Co-authored-by: Nicolas Vasilache &lt;Nico.Vasilache@amd.com&gt;
Co-authored-by: Yang Bai &lt;yangb@nvidia.com&gt;
Co-authored-by: James Newling &lt;james.newling@gmail.com&gt;
Co-authored-by: Diego Caballero &lt;dieg0ca6aller0@gmail.com&gt;
diff --git a/mlir/include/mlir/Dialect/Vector/TransformOps/VectorTransformOps.td b/mlir/include/mlir/Dialect/Vector/TransformOps/VectorTransformOps.td
@@ -254,6 +254,17 @@ def ApplyLowerGatherPatternsOp : Op<Transform_Dialect,
   let assemblyFormat = "attr-dict";
 }
 
+def ApplyUnrollFromElementsPatternsOp : Op<Transform_Dialect,
+    "apply_patterns.vector.unroll_from_elements",
+    [DeclareOpInterfaceMethods<PatternDescriptorOpInterface>]> {
+  let description = [{
+    Indicates that vector from_elements operations should be unrolled
+    along the outermost dimension.
+  }];
+
+  let assemblyFormat = "attr-dict";
+}
+
 def ApplyLowerScanPatternsOp : Op<Transform_Dialect,
     "apply_patterns.vector.lower_scan",
     [DeclareOpInterfaceMethods<PatternDescriptorOpInterface>]> {
diff --git a/mlir/include/mlir/Dialect/Vector/Transforms/LoweringPatterns.h b/mlir/include/mlir/Dialect/Vector/Transforms/LoweringPatterns.h
@@ -303,6 +303,14 @@ void populateVectorRankReducingFMAPattern(RewritePatternSet &patterns);
 void populateVectorToFromElementsToShuffleTreePatterns(
     RewritePatternSet &patterns, PatternBenefit benefit = 1);
 
+/// Populate the pattern set with the following patterns:
+///
+/// [UnrollFromElements]
+/// Unrolls 2 or more dimensional `vector.from_elements` ops by unrolling the
+/// outermost dimension.
+void populateVectorFromElementsLoweringPatterns(RewritePatternSet &patterns,
+                                                PatternBenefit benefit = 1);
+
 /// Populate the pattern set with the following patterns:
 ///
 /// [ContractionOpToMatmulOpLowering]
diff --git a/mlir/include/mlir/Dialect/Vector/Utils/VectorUtils.h b/mlir/include/mlir/Dialect/Vector/Utils/VectorUtils.h
@@ -12,6 +12,7 @@
 #include "mlir/Dialect/Arith/IR/Arith.h"
 #include "mlir/Dialect/MemRef/IR/MemRef.h"
 #include "mlir/Dialect/Tensor/IR/Tensor.h"
+#include "mlir/Dialect/UB/IR/UBOps.h"
 #include "mlir/Dialect/Utils/IndexingUtils.h"
 #include "mlir/Dialect/Vector/IR/VectorOps.h"
 #include "mlir/IR/BuiltinAttributes.h"
@@ -238,6 +239,22 @@ Value createReadOrMaskedRead(OpBuilder &builder, Location loc, Value source,
 ///      static sizes in `shape`.
 LogicalResult isValidMaskedInputVector(ArrayRef<int64_t> shape,
                                        ArrayRef<int64_t> inputVectorSizes);
+
+/// Generic utility for unrolling n-D vector operations to (n-1)-D operations.
+/// This handles the common pattern of:
+/// 1. Check if already 1-D. If so, return failure.
+/// 2. Check for scalable dimensions.

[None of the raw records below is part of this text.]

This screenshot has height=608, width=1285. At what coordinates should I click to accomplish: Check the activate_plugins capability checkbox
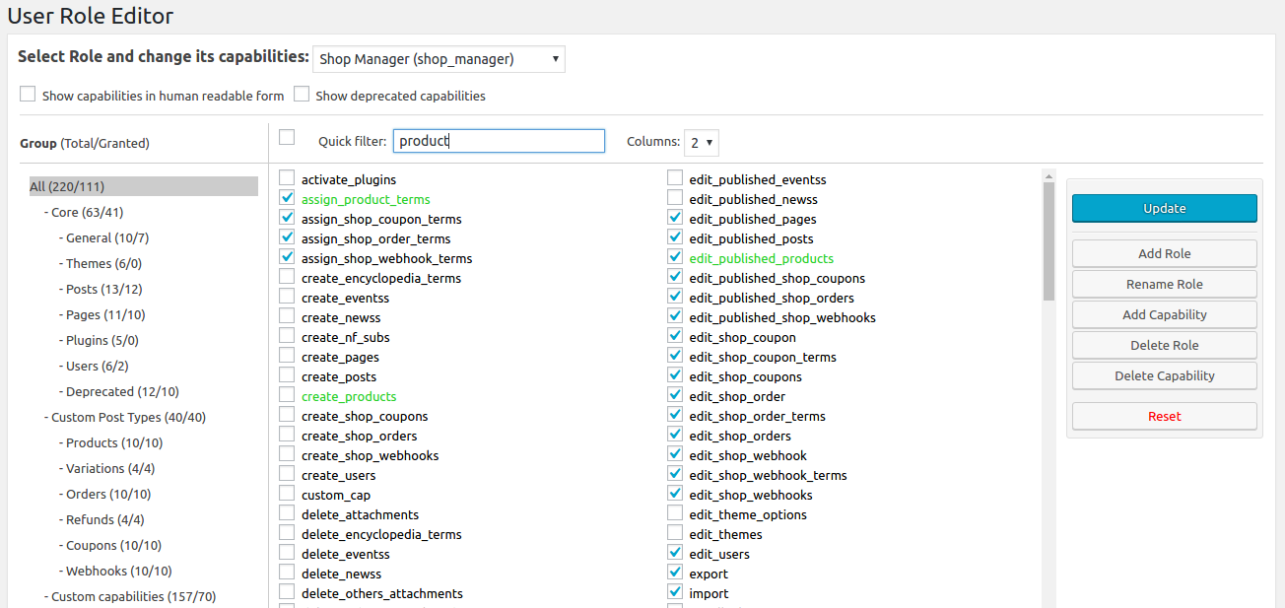pyautogui.click(x=287, y=178)
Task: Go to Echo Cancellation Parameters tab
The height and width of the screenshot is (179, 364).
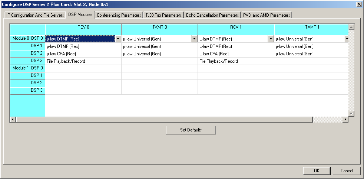Action: coord(212,15)

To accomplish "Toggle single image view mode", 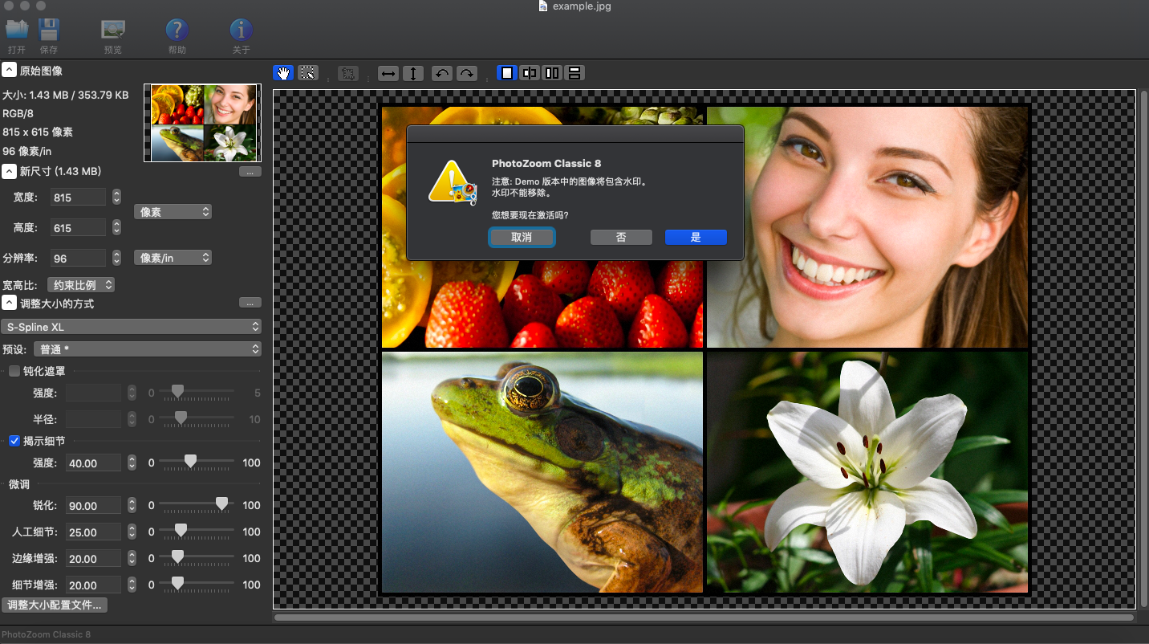I will click(507, 72).
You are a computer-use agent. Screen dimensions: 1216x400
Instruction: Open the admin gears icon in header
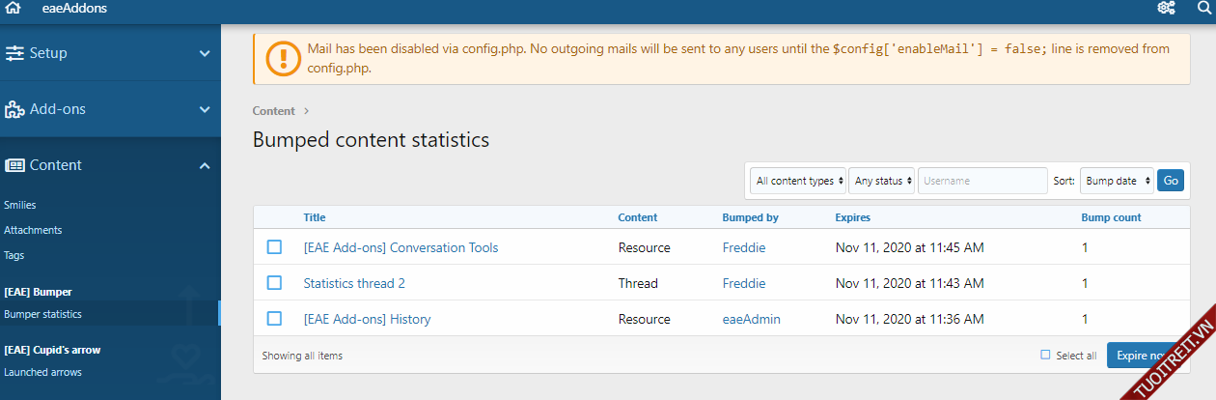tap(1166, 9)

If so, return failure.
+/// 3. Create poison initialized result.
+/// 4. Loop through the outermost dimension, execute the UnrollVectorOpFn to
+/// create sub vectors.
+/// 5. Insert the sub vectors back into the final vector.
+/// 6. Replace the original op with the new result.
+using UnrollVectorOpFn =
+    function_ref<Value(PatternRewriter &, Location, VectorType, int64_t)>;
+
+LogicalResult unrollVectorOp(Operation *op, PatternRewriter &rewriter,
+                             UnrollVectorOpFn unrollFn);
+
 } // namespace vector
 
 /// Constructs a permutation map of invariant memref indices to vector
diff --git a/mlir/lib/Conversion/VectorToLLVM/ConvertVectorToLLVM.cpp b/mlir/lib/Conversion/VectorToLLVM/ConvertVectorToLLVM.cpp
@@ -1891,15 +1891,21 @@ struct VectorFromElementsLowering
                   ConversionPatternRewriter &rewriter) const override {
     Location loc = fromElementsOp.getLoc();
     VectorType vectorType = fromElementsOp.getType();
-    // TODO: Multi-dimensional vectors lower to !llvm.array<... x vector<>>.
-    // Such ops should be handled in the same way as vector.insert.
+    // Only support 1-D vectors. Multi-dimensional vectors should have been
+    // transformed to 1-D vectors by the vector-to-vector transformations before
+    // this.
     if (vectorType.getRank() > 1)
       return rewriter.notifyMatchFailure(fromElementsOp,
                                          "rank > 1 vectors are not supported");
     Type llvmType = typeConverter->convertType(vectorType);
+    Type llvmIndexType = typeConverter->convertType(rewriter.getIndexType());
     Value result = LLVM::PoisonOp::create(rewriter, loc, llvmType);
-    for (auto [idx, val] : llvm::enumerate(adaptor.getElements()))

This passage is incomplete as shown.